### [Set problem 1]
Please rewrite the records starting at the line that contains "Image resolution: width=800" and ending at the line that contains "point(262,120)" as a numbered list, omitting blank lines and leaving the pictures out.
* begin Document section *
It's a common issue - as I mentioned the Symbian folks bury any mention of
the call deep in their SDK (and only mention it once).

>
> I suppose that the obvious place to put the call to CloseSTDLIB() is in
> lua_close(), but the Lua docs say that you don't have to call lua_close().
>
> Also, in my port, Lua is supplied as a DLL, so will a call to CloseSTDLIB
be
> made in the correct context there, i.e. when an app calls lua_close()
(which
> is in a DLL), will it be that app's STDLIB context that is "finalised"?

yah, good point.  I haven't dug into CloseSTDLIB(), but the docs state that
it deallocates the DLL's "thread-local storage" structure, _reent.  From
what I can gather, it seems that this deallocation will not cause any
catostrophic problems so long as the main app/exe no longer attempts to use
any of its STDLIB pointers or handles.  These handles include all
file-handles other than _STDOUT, _STDIN, and _STDERR (which are constants):
once CloseSTDLIB() is called in a thread you must assume all files are
closed and the handles are invalid.  Otherwise, since there's no STDLIB
Init() function, I'll wager the library is smart enough to (re)allocate the
_reent structure if/when needed: i.e., if you attempt to open a file after
calling CloseSTDLIB(), it will be able to open the file: but it will just
take a little bit of extra time to re-construct the thread-local storage.  I
haven't tested this, but I imagine it's the case...

Regardless, the constraint of losing all your file-handles after calling
CloseSTDLIB() will not be acceptable to all developers.  That being said,
off the top of my head I can think of three workarounds:

                         - status-quo, but document the issue: leave it up
to the developer to call CloseSTDLIB().
                         - construct a (external) reference counter for
STDLIB and document both its necessity and usage.
                         - don't use STDLIB in the DLL's.

So the first workaround seems the best-suited for lua; option two seems more
appropriate for larger projects that use lua, as well as other
STDLIB-dependent DLL's; and option three is for those projects where
developer codability and end-user experience is more important than the sw
maintenance cost of porting new lua releases to a non STDLIB-using Epoc
environment.  (I mention end-user experience because STDLIB doesn't ship
with all the Epoc devices: "Joe Psion" has to manually install STDLIB onto
his 5mx).


>
> In any case, I presume that if you have a normal C app compiled against
the
> library, it will implicitly call CloseSTDLIB when it exits, so doesn't
need
> this call (or worse, may crash if it's already been made).

CloseSTDLIB() is not called, but the memory is cleaned up when
the -executable- (foo.exe) is terminated.  EIKON GUI-based applications
(foo.app), however, are not guaranteed to perform garbage-collection when
the app is exited: I believe this is why our Symbian friends added
CloseSTDLIB().
* end Document section *
* begin Records supplied *
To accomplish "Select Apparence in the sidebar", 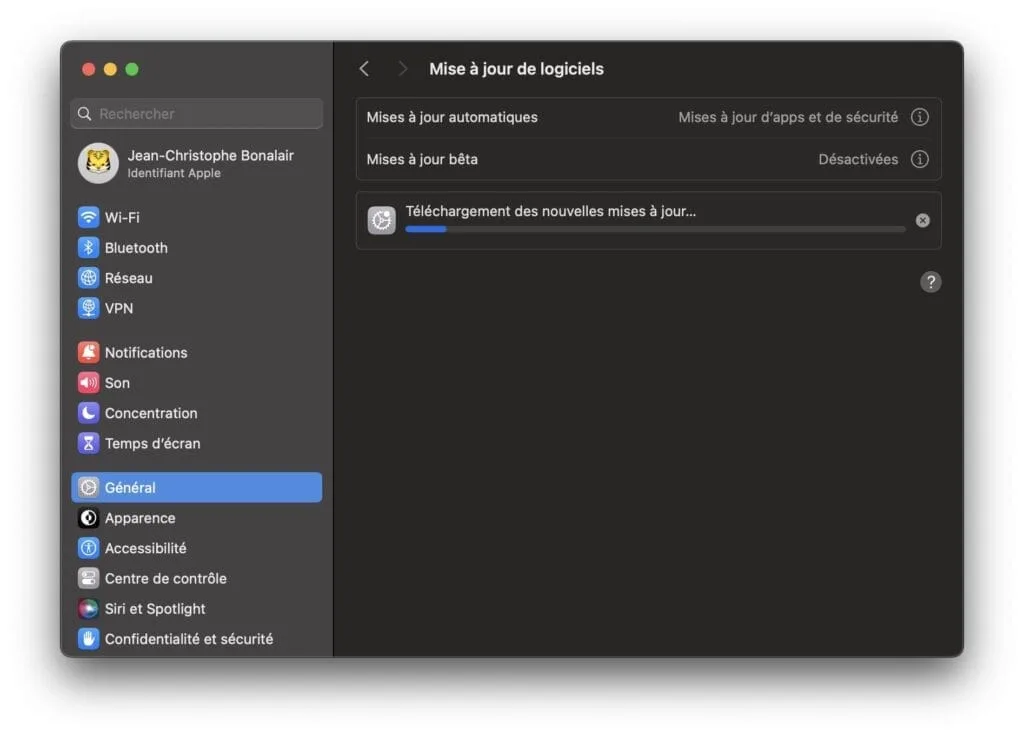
* end Records supplied *
* begin Records supplied *
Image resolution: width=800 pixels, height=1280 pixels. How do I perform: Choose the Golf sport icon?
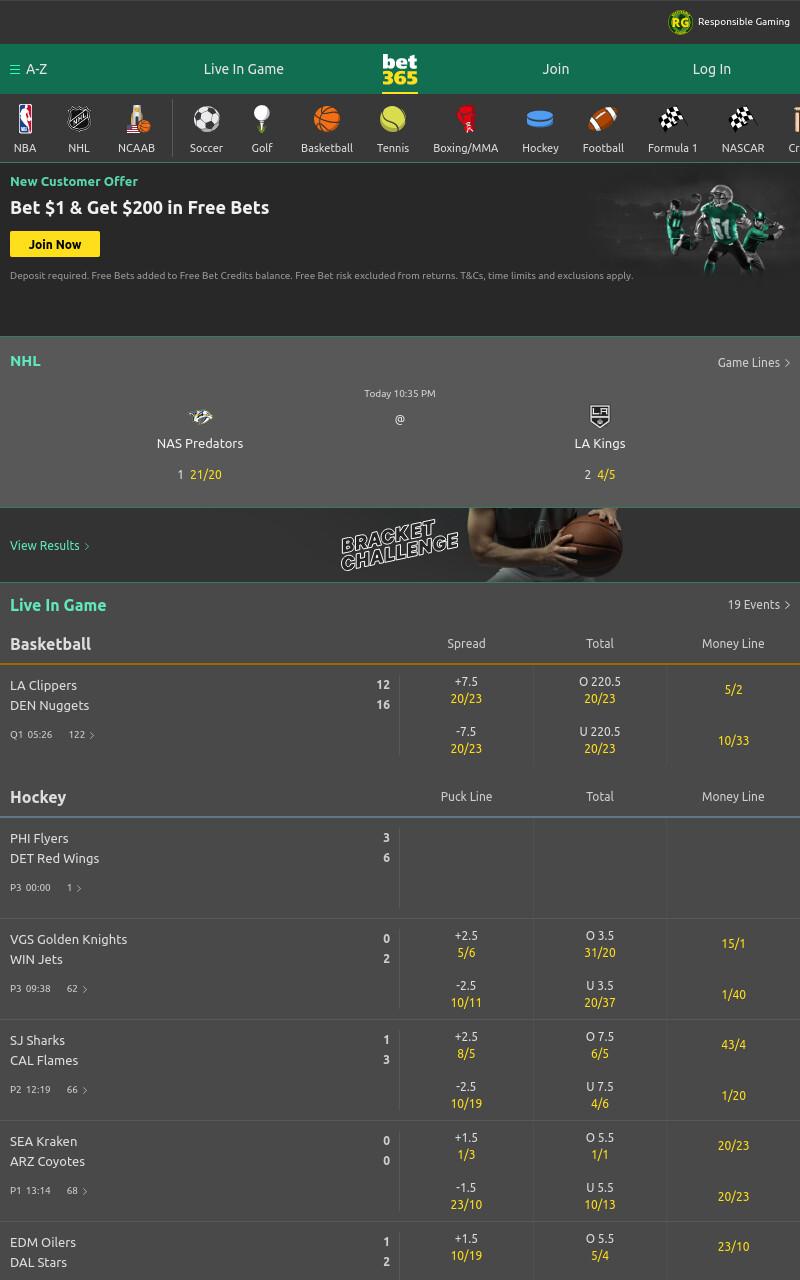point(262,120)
* end Records supplied *
* begin Records supplied *
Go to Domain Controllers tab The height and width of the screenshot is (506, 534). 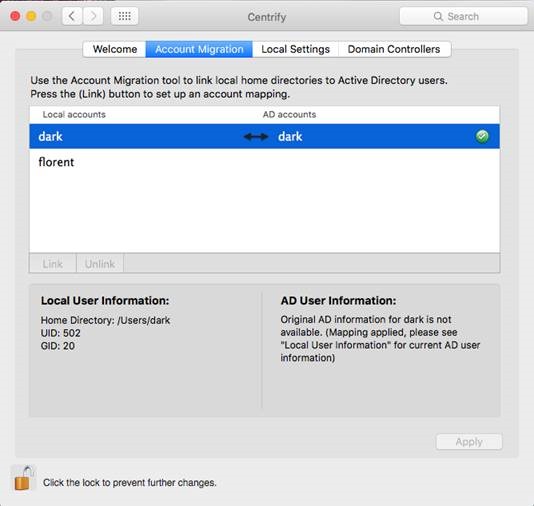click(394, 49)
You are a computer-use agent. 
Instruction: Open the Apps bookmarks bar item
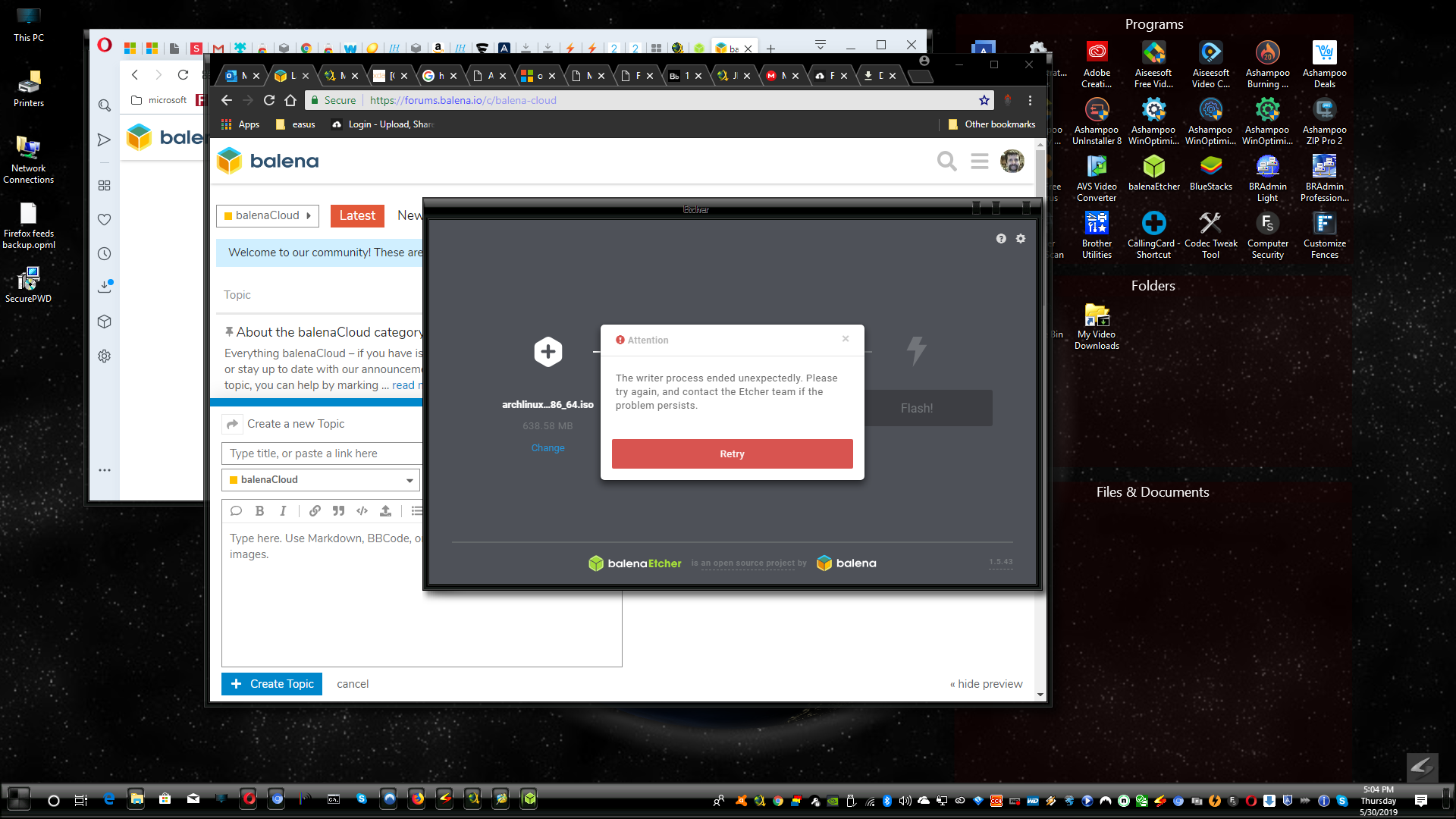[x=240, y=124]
* end Records supplied *
### [Set problem 2]
In the post about CloseSTDLIB() and Lua on Symbian, which file handles are described as constants?

### [Task response 1]
1. Image resolution: width=800 pixels, height=1280 pixels. How do I perform: Choose the Golf sport icon?
2. point(262,120)

### [Task response 2]
_STDOUT, _STDIN, and _STDERR.